I've got some issue with a part of my perl script, bothering me for days now. To summarize the purpose is to read in a large file in chunks and do some operation on the input stream (not relevant for my question). When I first implemented it, I just looped over the file and then did some stuff on it, like this:

while (read FILE, $buffer, $chunksize){ 
  callSomeOperation($buffer);
  # Do some other stuff
}

Unfortunately the file is really big and the operation somehow complex with many function calls, therefore this led to steadily increasing Memory perl couldn't allocate memory anymore and the script failed. So I did some investigation and tried several things to minimize the memory overhead (defined variables outside the loop, set to undef and so on), which led the allocated memory size increasing slower, but at the end still failed. (And if I figured out right, perl giving back memory to the OS is sth. that won't happen in practice.)

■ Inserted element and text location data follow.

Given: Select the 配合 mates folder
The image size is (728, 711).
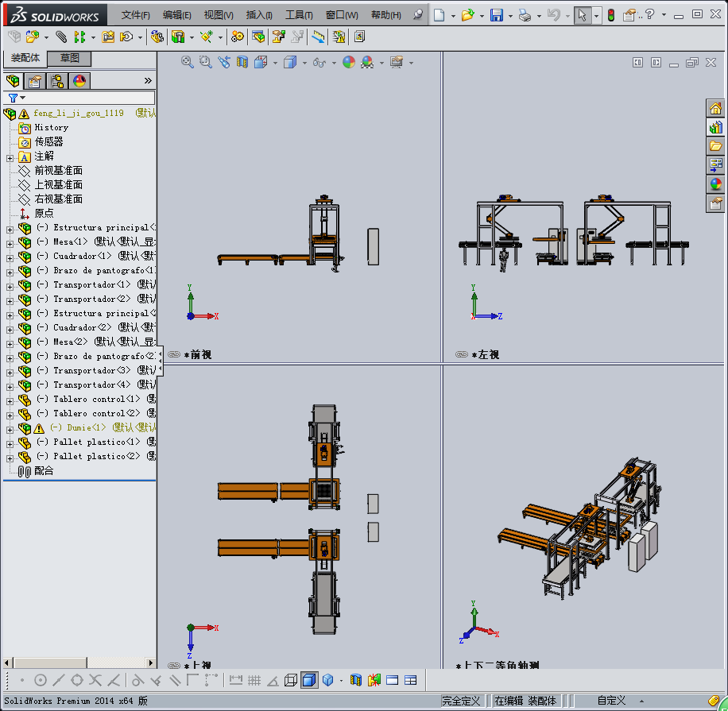Looking at the screenshot, I should [x=44, y=471].
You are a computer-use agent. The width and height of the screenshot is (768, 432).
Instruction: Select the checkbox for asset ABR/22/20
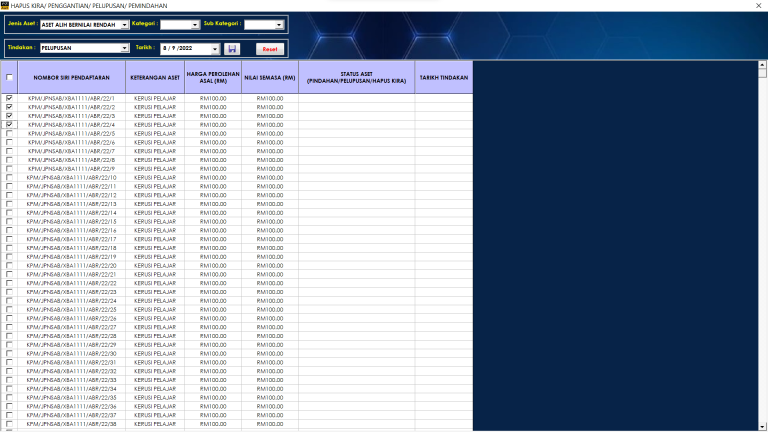click(9, 266)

So I decided to nest the function call and all its definition in a subthread, wait for its finish, join and then call the thread again with the next chunk:

while (read FILE, $buffer, $chunksize){
my $thr = threads->create(\&thrWorker,$buffer);
$thr->join();
}

sub thrWorker{
# Do the stuff here!
}  

Which might have been a solution, if the thread would join! But it actually does not. If I run it with $thr->detach(); everything works fine, besides I get hundrets of threads at the same time, which is not a good idea, and in this case, I need to run them consecutively.

So I took some Investigation on this join issue and got some voices that ther might be an issue with perl 5.16.1 so I updated to 5.16.2 but it still never joins. Anywhere in a Mailing list I cant remember I read from somebody managed to get Threads to join with CPAN module Thread::Queue but this didn't worked for me either.

So I gave up with threads and tried to fork this thing. But with fork it seems like the total number of "forks" is limited? Anyway it went fine till the 13th to 20th iteration and then gave up with the message it couldn't fork anymore.

my $pid = fork();
if( $pid == 0 ){
       thrWorker($buffer);
    exit 0;
}

I also tried it with CPAN modules Parallel::ForkManager and Proc::Fork but that didn't help.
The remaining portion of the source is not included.